> _Materials provided_
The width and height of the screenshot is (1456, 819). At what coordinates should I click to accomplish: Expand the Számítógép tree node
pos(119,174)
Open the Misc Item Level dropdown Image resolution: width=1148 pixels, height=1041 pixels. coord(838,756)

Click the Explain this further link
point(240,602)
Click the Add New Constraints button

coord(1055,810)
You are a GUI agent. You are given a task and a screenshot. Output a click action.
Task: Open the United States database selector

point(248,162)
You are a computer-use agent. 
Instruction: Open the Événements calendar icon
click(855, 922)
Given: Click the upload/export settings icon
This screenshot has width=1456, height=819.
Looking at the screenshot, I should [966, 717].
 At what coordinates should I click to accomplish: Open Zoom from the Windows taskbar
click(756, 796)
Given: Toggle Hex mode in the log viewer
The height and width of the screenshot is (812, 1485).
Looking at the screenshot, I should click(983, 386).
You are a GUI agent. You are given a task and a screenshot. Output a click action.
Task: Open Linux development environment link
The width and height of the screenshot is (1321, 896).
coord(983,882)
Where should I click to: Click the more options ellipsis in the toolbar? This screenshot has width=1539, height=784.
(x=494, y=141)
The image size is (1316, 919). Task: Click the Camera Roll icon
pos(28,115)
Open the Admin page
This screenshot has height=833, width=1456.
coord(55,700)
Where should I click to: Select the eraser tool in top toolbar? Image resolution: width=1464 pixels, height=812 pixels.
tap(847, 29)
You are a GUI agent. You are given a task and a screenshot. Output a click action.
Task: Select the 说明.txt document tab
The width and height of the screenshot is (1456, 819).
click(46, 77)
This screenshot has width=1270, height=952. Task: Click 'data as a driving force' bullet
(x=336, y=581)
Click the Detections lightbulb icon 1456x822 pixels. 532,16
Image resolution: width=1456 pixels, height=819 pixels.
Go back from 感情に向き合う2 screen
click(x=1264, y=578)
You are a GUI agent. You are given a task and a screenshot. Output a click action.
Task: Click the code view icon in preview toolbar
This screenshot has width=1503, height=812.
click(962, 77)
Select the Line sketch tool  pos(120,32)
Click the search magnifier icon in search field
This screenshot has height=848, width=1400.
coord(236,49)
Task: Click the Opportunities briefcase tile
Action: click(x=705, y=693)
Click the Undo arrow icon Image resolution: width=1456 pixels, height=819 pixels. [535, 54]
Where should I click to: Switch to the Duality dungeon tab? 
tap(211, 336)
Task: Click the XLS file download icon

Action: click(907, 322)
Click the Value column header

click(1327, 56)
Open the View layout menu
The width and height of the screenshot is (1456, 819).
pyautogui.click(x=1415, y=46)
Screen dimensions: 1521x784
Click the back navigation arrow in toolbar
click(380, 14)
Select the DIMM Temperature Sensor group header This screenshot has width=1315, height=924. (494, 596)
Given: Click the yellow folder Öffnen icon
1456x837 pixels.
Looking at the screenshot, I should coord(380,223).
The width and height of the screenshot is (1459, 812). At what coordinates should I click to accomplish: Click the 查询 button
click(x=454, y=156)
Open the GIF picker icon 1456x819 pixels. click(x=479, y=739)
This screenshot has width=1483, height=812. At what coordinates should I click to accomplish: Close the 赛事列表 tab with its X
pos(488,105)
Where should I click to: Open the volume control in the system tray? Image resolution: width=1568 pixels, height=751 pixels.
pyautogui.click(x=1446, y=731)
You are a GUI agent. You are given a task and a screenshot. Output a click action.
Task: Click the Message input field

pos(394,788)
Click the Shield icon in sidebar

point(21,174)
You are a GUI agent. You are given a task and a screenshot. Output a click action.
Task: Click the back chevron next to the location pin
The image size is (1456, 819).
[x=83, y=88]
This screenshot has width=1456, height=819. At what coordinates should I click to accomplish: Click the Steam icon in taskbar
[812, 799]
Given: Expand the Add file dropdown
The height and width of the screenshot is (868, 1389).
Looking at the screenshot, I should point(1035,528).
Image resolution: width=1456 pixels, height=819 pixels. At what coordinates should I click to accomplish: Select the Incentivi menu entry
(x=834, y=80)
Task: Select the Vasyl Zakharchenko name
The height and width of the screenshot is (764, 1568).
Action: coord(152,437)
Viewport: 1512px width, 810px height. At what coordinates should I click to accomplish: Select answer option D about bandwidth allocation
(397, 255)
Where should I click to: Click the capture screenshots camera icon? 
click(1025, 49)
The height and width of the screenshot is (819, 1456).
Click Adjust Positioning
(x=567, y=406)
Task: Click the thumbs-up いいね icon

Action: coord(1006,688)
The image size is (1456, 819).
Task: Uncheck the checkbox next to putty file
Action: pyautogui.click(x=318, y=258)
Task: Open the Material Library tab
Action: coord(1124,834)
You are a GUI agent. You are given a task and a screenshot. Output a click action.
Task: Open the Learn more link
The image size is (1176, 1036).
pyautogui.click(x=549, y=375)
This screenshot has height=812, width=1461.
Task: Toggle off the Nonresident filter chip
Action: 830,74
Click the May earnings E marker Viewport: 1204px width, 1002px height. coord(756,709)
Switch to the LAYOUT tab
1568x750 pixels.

> _Problem_
The reply must repeat all of the records precisely.

> _Task answer_
The width and height of the screenshot is (1456, 819). At what coordinates should I click to accomplish: Expand the Számítógép tree node
pos(119,174)
Open the Misc Item Level dropdown Image resolution: width=1148 pixels, height=1041 pixels. coord(838,756)

Click the Explain this further link
point(240,602)
Click the Add New Constraints button

coord(1055,810)
You are a GUI agent. You are given a task and a screenshot. Output a click action.
Task: Open the United States database selector

point(248,162)
You are a computer-use agent. 
Instruction: Open the Événements calendar icon
click(855, 922)
Given: Click the upload/export settings icon
This screenshot has width=1456, height=819.
Looking at the screenshot, I should [966, 717].
 At what coordinates should I click to accomplish: Open Zoom from the Windows taskbar
click(756, 796)
Given: Toggle Hex mode in the log viewer
The height and width of the screenshot is (812, 1485).
Looking at the screenshot, I should click(983, 386).
You are a GUI agent. You are given a task and a screenshot. Output a click action.
Task: Open Linux development environment link
The width and height of the screenshot is (1321, 896).
coord(983,882)
Where should I click to: Click the more options ellipsis in the toolbar? This screenshot has width=1539, height=784.
(x=494, y=141)
The image size is (1316, 919). Task: Click the Camera Roll icon
pos(28,115)
Open the Admin page
This screenshot has height=833, width=1456.
coord(55,700)
Where should I click to: Select the eraser tool in top toolbar? Image resolution: width=1464 pixels, height=812 pixels.
tap(847, 29)
You are a GUI agent. You are given a task and a screenshot. Output a click action.
Task: Select the 说明.txt document tab
The width and height of the screenshot is (1456, 819).
click(46, 77)
This screenshot has width=1270, height=952. Task: Click 'data as a driving force' bullet
(x=336, y=581)
Click the Detections lightbulb icon 1456x822 pixels. 532,16
Image resolution: width=1456 pixels, height=819 pixels.
Go back from 感情に向き合う2 screen
click(x=1264, y=578)
You are a GUI agent. You are given a task and a screenshot. Output a click action.
Task: Click the code view icon in preview toolbar
This screenshot has width=1503, height=812.
click(962, 77)
Select the Line sketch tool  pos(120,32)
Click the search magnifier icon in search field
This screenshot has height=848, width=1400.
coord(236,49)
Task: Click the Opportunities briefcase tile
Action: click(x=705, y=693)
Click the Undo arrow icon Image resolution: width=1456 pixels, height=819 pixels. [535, 54]
Where should I click to: Switch to the Duality dungeon tab? 
tap(211, 336)
Task: Click the XLS file download icon

Action: click(907, 322)
Click the Value column header

click(1327, 56)
Open the View layout menu
The width and height of the screenshot is (1456, 819).
pyautogui.click(x=1415, y=46)
Screen dimensions: 1521x784
Click the back navigation arrow in toolbar
click(380, 14)
Select the DIMM Temperature Sensor group header This screenshot has width=1315, height=924. (494, 596)
Given: Click the yellow folder Öffnen icon
1456x837 pixels.
Looking at the screenshot, I should coord(380,223).
The width and height of the screenshot is (1459, 812). At what coordinates should I click to accomplish: Click the 查询 button
click(x=454, y=156)
Open the GIF picker icon 1456x819 pixels. click(x=479, y=739)
This screenshot has width=1483, height=812. At what coordinates should I click to accomplish: Close the 赛事列表 tab with its X
pos(488,105)
Where should I click to: Open the volume control in the system tray? Image resolution: width=1568 pixels, height=751 pixels.
pyautogui.click(x=1446, y=731)
You are a GUI agent. You are given a task and a screenshot. Output a click action.
Task: Click the Message input field

pos(394,788)
Click the Shield icon in sidebar

point(21,174)
You are a GUI agent. You are given a task and a screenshot. Output a click action.
Task: Click the back chevron next to the location pin
The image size is (1456, 819).
[x=83, y=88]
This screenshot has width=1456, height=819. At what coordinates should I click to accomplish: Click the Steam icon in taskbar
[812, 799]
Given: Expand the Add file dropdown
The height and width of the screenshot is (868, 1389).
Looking at the screenshot, I should point(1035,528).
Image resolution: width=1456 pixels, height=819 pixels. At what coordinates should I click to accomplish: Select the Incentivi menu entry
(x=834, y=80)
Task: Select the Vasyl Zakharchenko name
The height and width of the screenshot is (764, 1568).
Action: coord(152,437)
Viewport: 1512px width, 810px height. At what coordinates should I click to accomplish: Select answer option D about bandwidth allocation
(397, 255)
Where should I click to: Click the capture screenshots camera icon? 
click(1025, 49)
The height and width of the screenshot is (819, 1456).
Click Adjust Positioning
(x=567, y=406)
Task: Click the thumbs-up いいね icon

Action: coord(1006,688)
The image size is (1456, 819).
Task: Uncheck the checkbox next to putty file
Action: pyautogui.click(x=318, y=258)
Task: Open the Material Library tab
Action: coord(1124,834)
You are a GUI agent. You are given a task and a screenshot. Output a click action.
Task: Open the Learn more link
The image size is (1176, 1036).
pyautogui.click(x=549, y=375)
This screenshot has height=812, width=1461.
Task: Toggle off the Nonresident filter chip
Action: 830,74
Click the May earnings E marker Viewport: 1204px width, 1002px height. coord(756,709)
Switch to the LAYOUT tab
1568x750 pixels.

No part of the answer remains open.